■ Passage to read:
..............................

The World Health Organization estimates that over a billion people – one sixth of the world’s population – are victims of tropical diseases, many of them insect-borne.
Some of these diseases are collectively referred to as “NTDs,” or “Neglected Tropical Diseases.” This is because NTDs largely afflict people living in poor, undeveloped or developing countries within the terrestrial cummerbund between the Tropics of Cancer and Capricorn. Consequently, NTDs are relatively low on the list of priorities of the developed world’s advanced medical research centers. That is something a pair of researchers from institutions bearing the Baylor name hope to change.
An associate professor at the Baylor College of Medicine’s National School of Tropical Medicine in Houston, Texas, Dr. Bin Zhan also heads the molecular biology unit of the Center for Vaccine Development located at Texas Children’s Hospital and the Sabin Vaccine Institute. Zhan began his career as a clinical physician, but a deep humanitarian concern for victims of filarial diseases —parasitic conditions spread primarily by mosquitoes — led him to transition to vaccine development and tropical medicine nearly two decades ago. In particular, Zhan focused on lymphatic filariasis, a debilitating condition characterized by a massive accumulation of fluid in the limbs.
“Filariasis is very widespread around the world,” Zhan says. “In fact, more than 20 million people are infected with this disease. Even if we have effective medicines to treat this disease, that doesn’t prevent transmission throughout a region, and that is our goal, to stop the spread.”

..............................

■ Records provided:
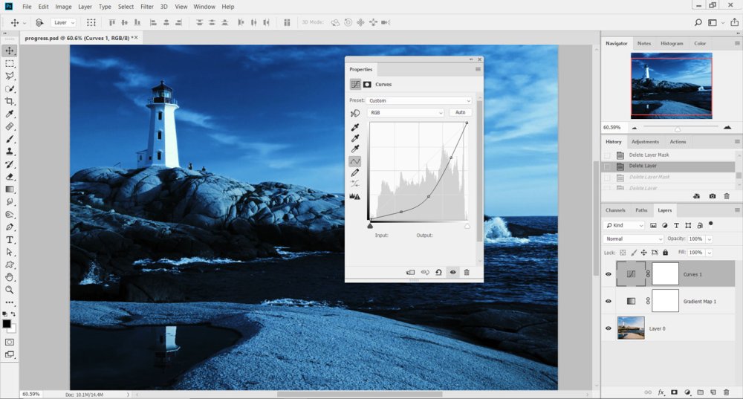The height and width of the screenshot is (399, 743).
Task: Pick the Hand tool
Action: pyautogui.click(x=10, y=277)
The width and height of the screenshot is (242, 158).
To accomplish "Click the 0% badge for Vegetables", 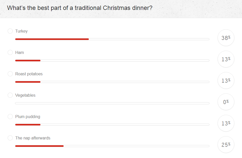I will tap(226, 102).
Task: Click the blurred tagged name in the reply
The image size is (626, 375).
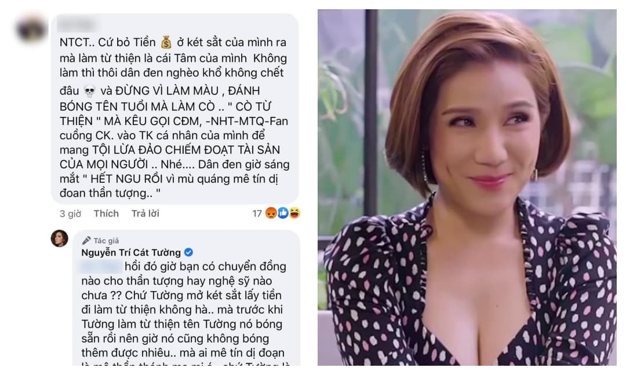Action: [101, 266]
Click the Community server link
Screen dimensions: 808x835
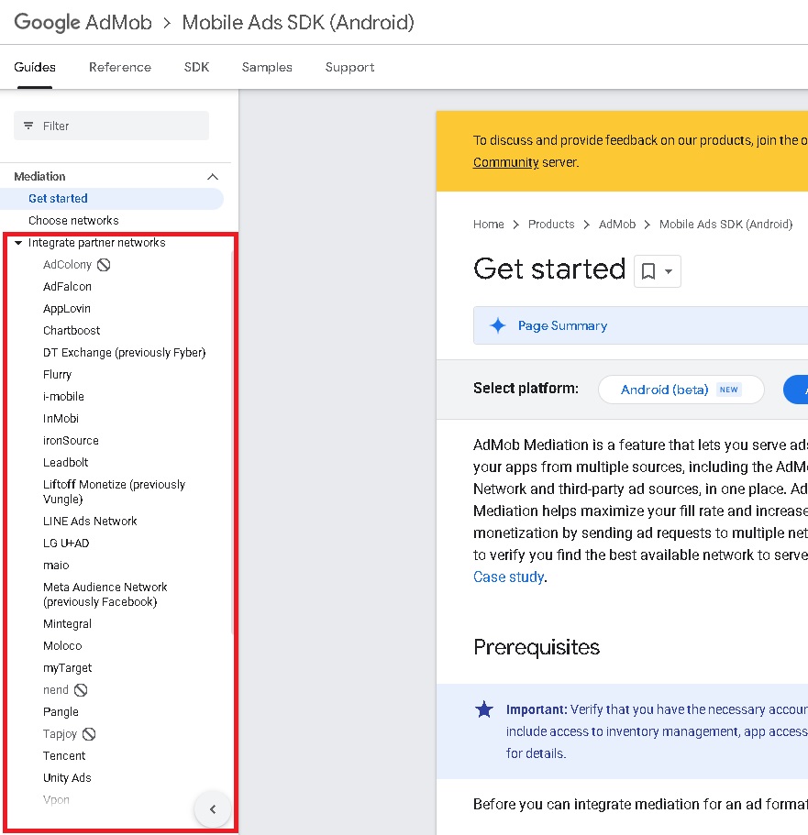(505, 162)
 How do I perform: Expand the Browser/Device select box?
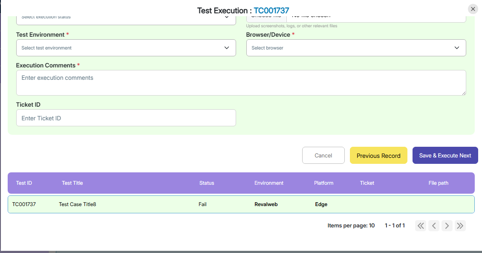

..............................

■ Requirement 1:
In the passage on neglected tropical diseases, how many people does Zhan say are infected with filariasis?
■ Requirement 2:
Please continue the passage on neglected tropical diseases from where it stops.
The material has no connection to the passage on neglected tropical diseases.

■ Exercise output 1:
More than 20 million people.

■ Exercise output 2:
Toward that goal, Zhan has teamed with Dr. Choelho Sim, a Baylor University assistant professor of biology. Sim is a vector biologist, a scientist who is an expert on disease-bearing mosquitoes and how they spread sickness. His lab in the Baylor Sciences Building on Baylor’s Waco campus is stocked with thousands of mosquitoes bred for studies in disease transmission, including those that carry Brugia pahangi, one of several parasites that can cause filariasis. He and Zhan are employing an unusual strategy they hope will prevent the spread of the wormlike B. pahangi nematodes that infect filariasis victims.
“Our approach is called a ‘transmission-blocking’ vaccine,” Sim says. “Although this vaccine won’t be able to cure infected people, it interferes with transmission to others. It is sort of an altruistic vaccine. When mosquitoes bite people who have been immunized with the vaccine, the parasites in the mosquito’s blood meal won’t be able to mature to the stage where they can infect others.”
The nematodes begin their life cycles as tiny microfilariae that are released into the blood stream by female filarial worms dwelling in the host’s lymphatic vessels. In a mosquito, microfilariae in a blood meal from an infected animal or individual must escape the mosquito’s stomach — called the “midgut” — within 30 minutes after being ingested or they will be killed by the mosquito’s digestive enzymes. After escaping the midgut, they then must migrate elsewhere in the mosquito where they can mature to an advanced larval stage called “L3.” Only L3-stage larvae are infectious.
If successful, the vaccine will stop the development of the microfilariae before they can get to the L3 stage. When a mosquito bites a vaccinated human, the vaccine will prevent the microfilariae from moving beyond the mosquito’s midgut in time to avoid death by enzyme. The scheme can be thought of as inoculating people who then inoculate the mosquitoes that bite them.
But developing an effective vaccine depends on finding a good target molecule, one that is crucial to a microfilaria’s ability to exit the midgut and continue growing into an L3-stage larva. The two researchers will use the special capabilities of their respective institutions to find a suitable target and use it to develop the vaccine, but that is far easier said than done.
“This parasite has millions of kinds of molecules,” Zhan says. “We have to find the molecule that allows the microfilariae to escape midgut digestion and develop into L3-stage larvae.”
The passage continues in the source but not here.